Textes

 

 

 

 

Découper les détails, les morceaux d'images. Les isoler, les imaginer comme éléments d'une nouvelle image. J'invente les pièces du tableau... Dès lors elles s'organisent et s'agglomèrent comme pour défier la perception de la réalité, du quotidien. La peinture et le pastel relient , recouvrent et diluent , comme pour achever le travail d'illusion et d'allusions. L'apparence est trompeuse. La réalité est recomposée. La vérité est manipulée. Les repères s'évanouissent. L'incertitude s'exacerbe. Nous croyons voir, comprendre et puis non…
Attention, imagination conseillée .


Emmanuel Baudin, 2003

 

 

Alu, agrafe, agglu, agglo…

D'abord un chaos de matière brillante, malmenée, chiffonnée, agglutinée. Des jaunes, oranges, bleus, cernés de noir, fissurés de blanc.
Fragments de sacs publicitaires en plastique, de boîtes en alu sérigraphiées, d'emballages sitôt perdus, sitôt retrouvés. Emmanuel Baudin décompose et recompose savamment sur des supports bruts, crée des lectures successives de plans, rythmes, matières…
Et puis, soudain l'éclatement de la couleur, l'étirement de la texture, comme un univers en expansion. Cloué, agrafé, tout un jeu se construit autour du dérisoire, de l'éphémère, du détournement et de la réappropriation de ce qui semblait appelé à ne plus servir …
Emmanuel Baudin nous donne à voir et à lire des Joh, Gui…, Kro, S¥¥‰‰, traces de voyages dans l'interculturel. Il nous laisse deviner un King-Kong, une Tahitienne qui sent le monoï, un as de trèfle qui se la jouent.
Des sigles, symboles, marques, apparaissent fragmentés, morcelés, cachés entre deux morceaux de plastiques, sortant d'un cerne noir, tracé à l'acrylique ou au pastel gras.
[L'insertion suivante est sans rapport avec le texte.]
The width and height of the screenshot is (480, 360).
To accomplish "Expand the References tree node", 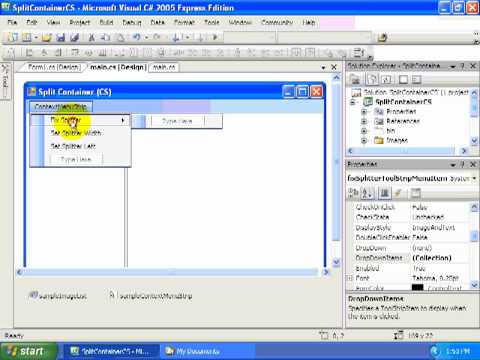I will [364, 121].
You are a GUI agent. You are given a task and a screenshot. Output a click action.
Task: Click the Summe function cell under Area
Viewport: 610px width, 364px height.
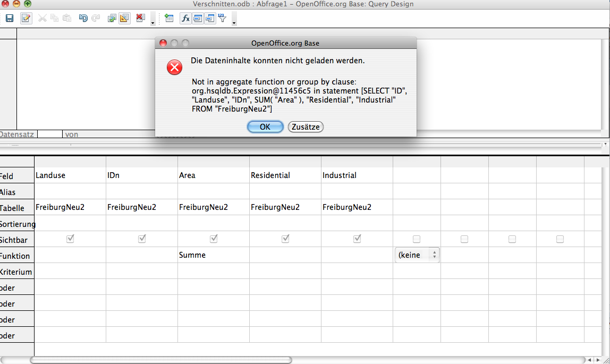pos(214,255)
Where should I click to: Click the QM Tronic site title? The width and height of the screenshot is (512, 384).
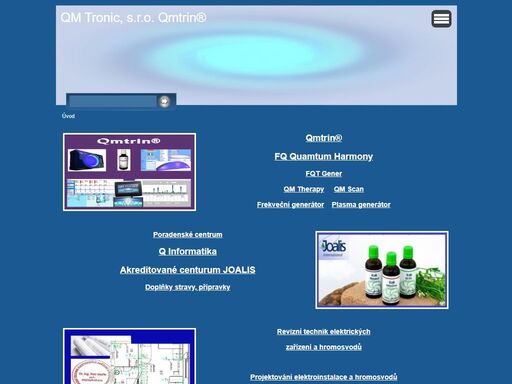(x=133, y=18)
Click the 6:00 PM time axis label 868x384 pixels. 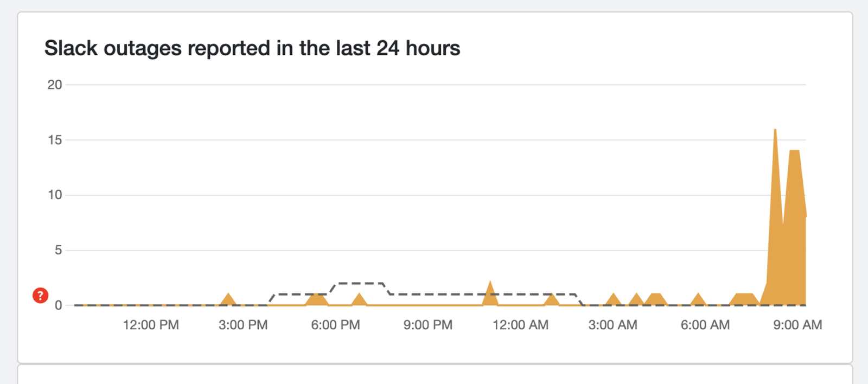[x=335, y=325]
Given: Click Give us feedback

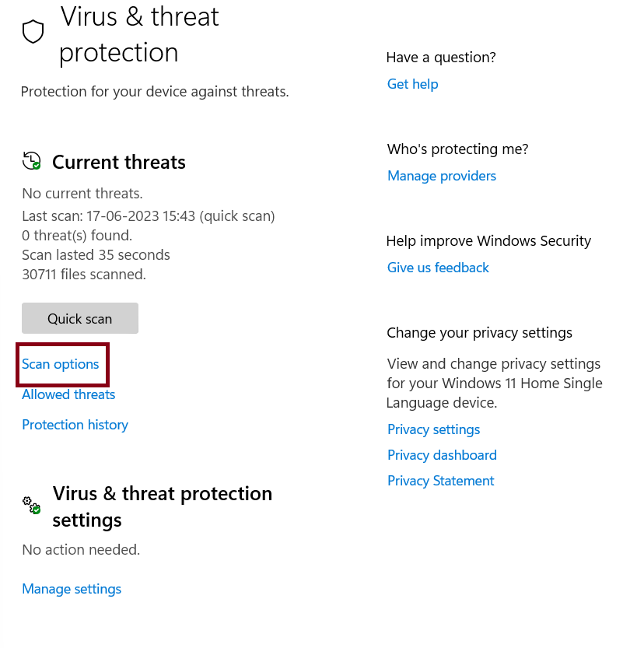Looking at the screenshot, I should pyautogui.click(x=438, y=268).
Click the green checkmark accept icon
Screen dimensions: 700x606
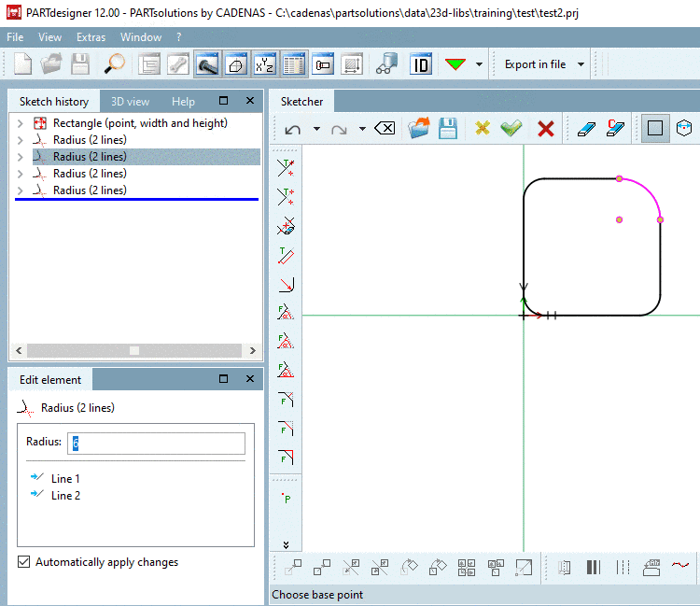pos(510,129)
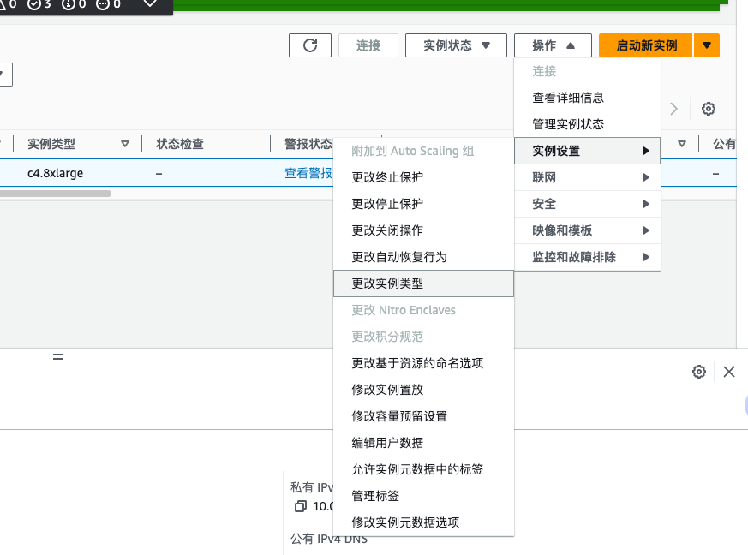The width and height of the screenshot is (748, 555).
Task: Click the 启动新实例 button
Action: [646, 45]
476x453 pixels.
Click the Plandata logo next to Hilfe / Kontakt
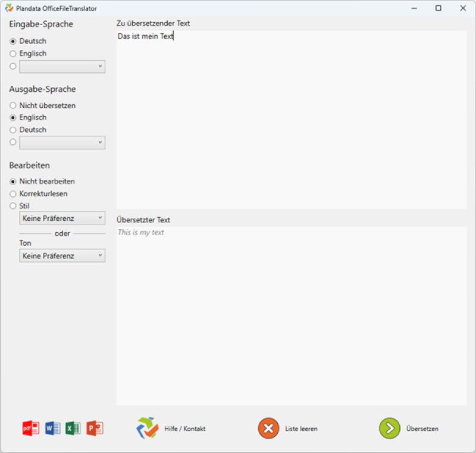(147, 428)
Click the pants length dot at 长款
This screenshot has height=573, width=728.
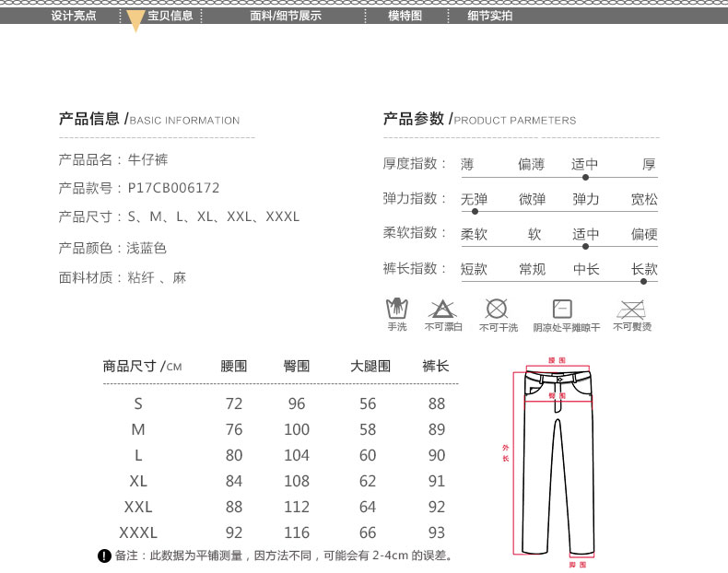coord(643,281)
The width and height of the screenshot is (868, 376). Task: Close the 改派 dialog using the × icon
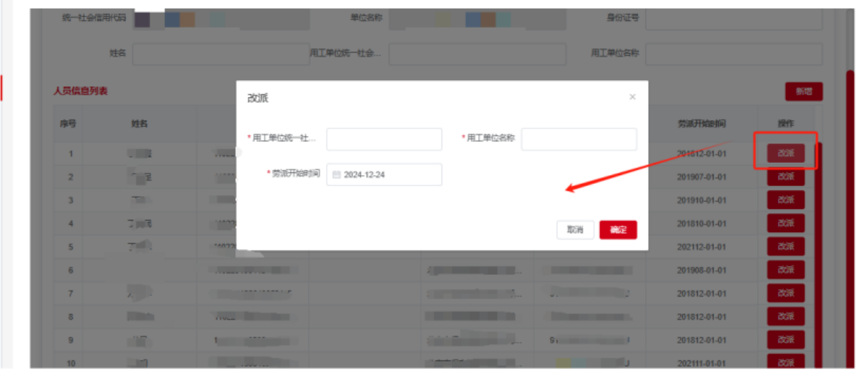(632, 97)
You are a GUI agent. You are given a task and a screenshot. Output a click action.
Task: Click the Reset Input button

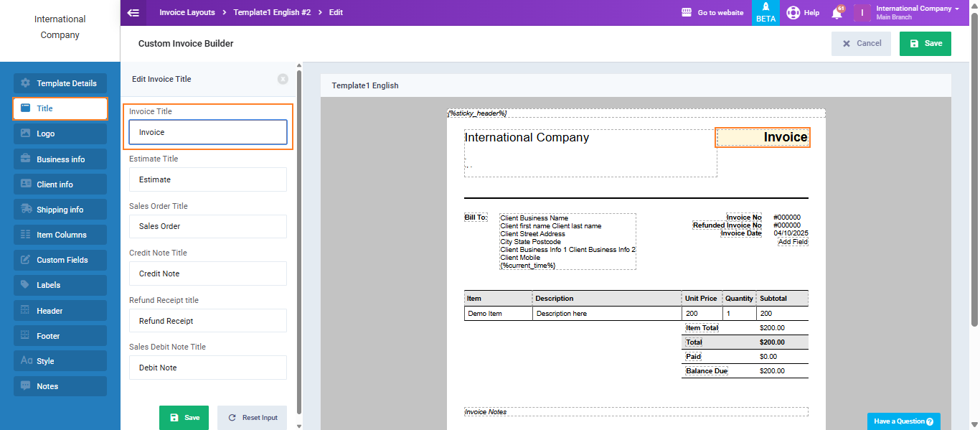pyautogui.click(x=253, y=418)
Comme le plomb d'un vitrail qui serpente dans la composition et fragmente les zones de couleurs, la ligne noire accentue une transparence qui n'est qu'illusion, fait croire à des trous de lumière inexistants.
En fait, tout un jeu de faux s'organise, nous trompe. La matière est malmenée, transformée, détournée.
Pendant que nos yeux décryptent, on entend encore la mitraille de l'agrafeuse contre le bois, fixant une dernière fois, tous ces éléments en un " collage " percutant.

Maud Riffay, juin 2003


 
Citoyen du monde


Emmanuel Baudin colle, il découpe, assemble, désassemble, détourne, construit, peint. Lorsque l'on entre dans son monde, qui est en fait le nôtre, celui de notre quotidien le plus proche mais aussi finalement celui que nous subissons sans nous en rendre trop compte, nous ouvrons les yeux sur des faits, des vérités, une réalité, parfois si dure à tolérer.
Emmanuel est un créatif, sans limites, tout peut lui servir à la mise en image d'une pensée, d'une réflexion : papiers multiples et variés, journaux, publicités, flyers, objets plus ou moins volumineux. Les matériaux qu'il introduit dans ses compositions sont bruts, non transformés. Emmanuel les arrache de leur réalité concrète pour les insérer à une composition plastique, il les détourne, leur donne une autre réalité. Sur des supports tels que le bois ou le contreplaqué, il assemble, met en scène, compose, virevolte, exploite les divers morceaux de réalité figurative extirpés de notre quotidien pour dénoncer, démontrer, décrier. Emmanuel est un citoyen du monde, un voyageur, il détourne le sens, le contexte des choses pour établir sa critique sociale. Sa vie, ses émotions, ses haines, ses amours, tout est là. […]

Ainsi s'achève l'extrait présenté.